**What to do:**
A. Summarize the post below about showing shares from other platforms on a blog in exactly two sentences.
B. Reproduce the section of the post below about showing shares from other platforms, starting at "Hacker News bookmarks" and ending at "looking for it.".

**Text shown:**
[START]

Hacker News bookmarks didn’t need any API enrichment, brid.gy’s webmention already carries the submitter’s username, so it was just a case of routing them into the same rich rendering as Reddit. Lemmy mentions with community data got a similar format, just swapped for a !community@instance style link. Lobsters has no equivalent grouping to show, so it falls back to a plain “shared by” line with the author and date, with nothing to attribute it to beyond the site itself. All four now read like an actual share rather than disappearing into an icon that only stands out if you’re actively looking for it.

With four platforms rendering as proper shares, the icon-only likes row was starting to look inconsistent, some entries had platform icons, some didn’t. I pulled matching SVG icons for Hacker News, Reddit and the fediverse from SuperTinyIcons, and unified the wording so a Lemmy share reads “Shared on the !community@instance community by author” the same way a Reddit share reads “Shared on the /r/subreddit subreddit by author”.

Reddit and Lobsters don’t send webmentions on their own

Unlike Bluesky, Lemmy and Mastodon, neither Reddit nor Lobsters pings a webmention endpoint when a post gets linked, so there’s nothing for brid.gy to bridge in the first place. I run small polling scripts instead: one checks reddit.com/domain/blog.omgmog.net/.rss for new posts linking here, the other checks lobste.rs/newest.json, and both send a webmention to my own site on my behalf using indieweb_utils, much like webmention.app does when I send mentions out, so the results flow through the same pipeline as everything else, no separate handling needed downstream.

[END]

**Extracted data:**
[START]

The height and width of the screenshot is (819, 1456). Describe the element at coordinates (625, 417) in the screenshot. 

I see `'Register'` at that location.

[END]
[START]

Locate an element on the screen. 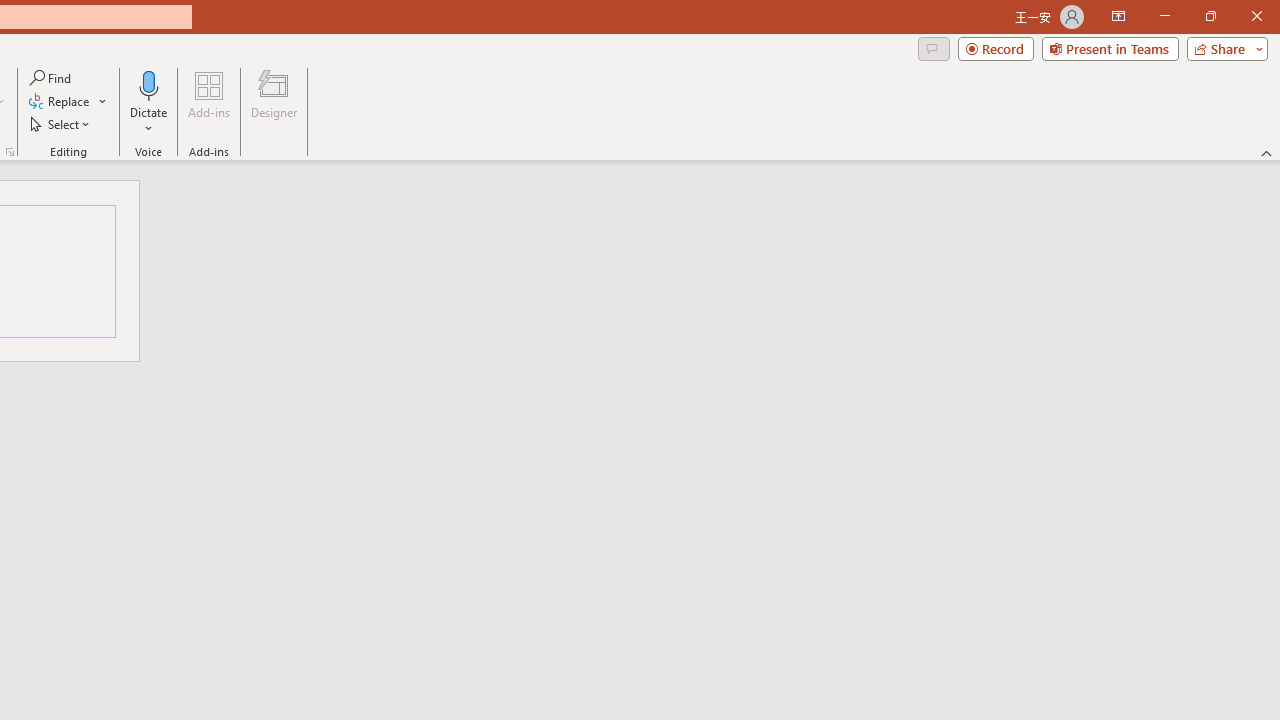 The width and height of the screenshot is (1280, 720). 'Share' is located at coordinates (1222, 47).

[END]
[START]

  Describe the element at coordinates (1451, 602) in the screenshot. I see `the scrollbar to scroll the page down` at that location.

[END]

**Set of answers:**
A. Mentions from Hacker News, Reddit, Lemmy and Lobsters now appear as actual shares, with icons added for Hacker News, Reddit and the fediverse and unified wording, instead of vanishing into an easy-to-miss icon. Because Reddit and Lobsters don't send webmentions on their own, small polling scripts check their feeds and send webmentions to the site so the results flow through the same pipeline as everything else.

B.
Hacker News bookmarks didn’t need any API enrichment, brid.gy’s webmention already carries the submitter’s username, so it was just a case of routing them into the same rich rendering as Reddit. Lemmy mentions with community data got a similar format, just swapped for a !community@instance style link. Lobsters has no equivalent grouping to show, so it falls back to a plain “shared by” line with the author and date, with nothing to attribute it to beyond the site itself. All four now read like an actual share rather than disappearing into an icon that only stands out if you’re actively looking for it.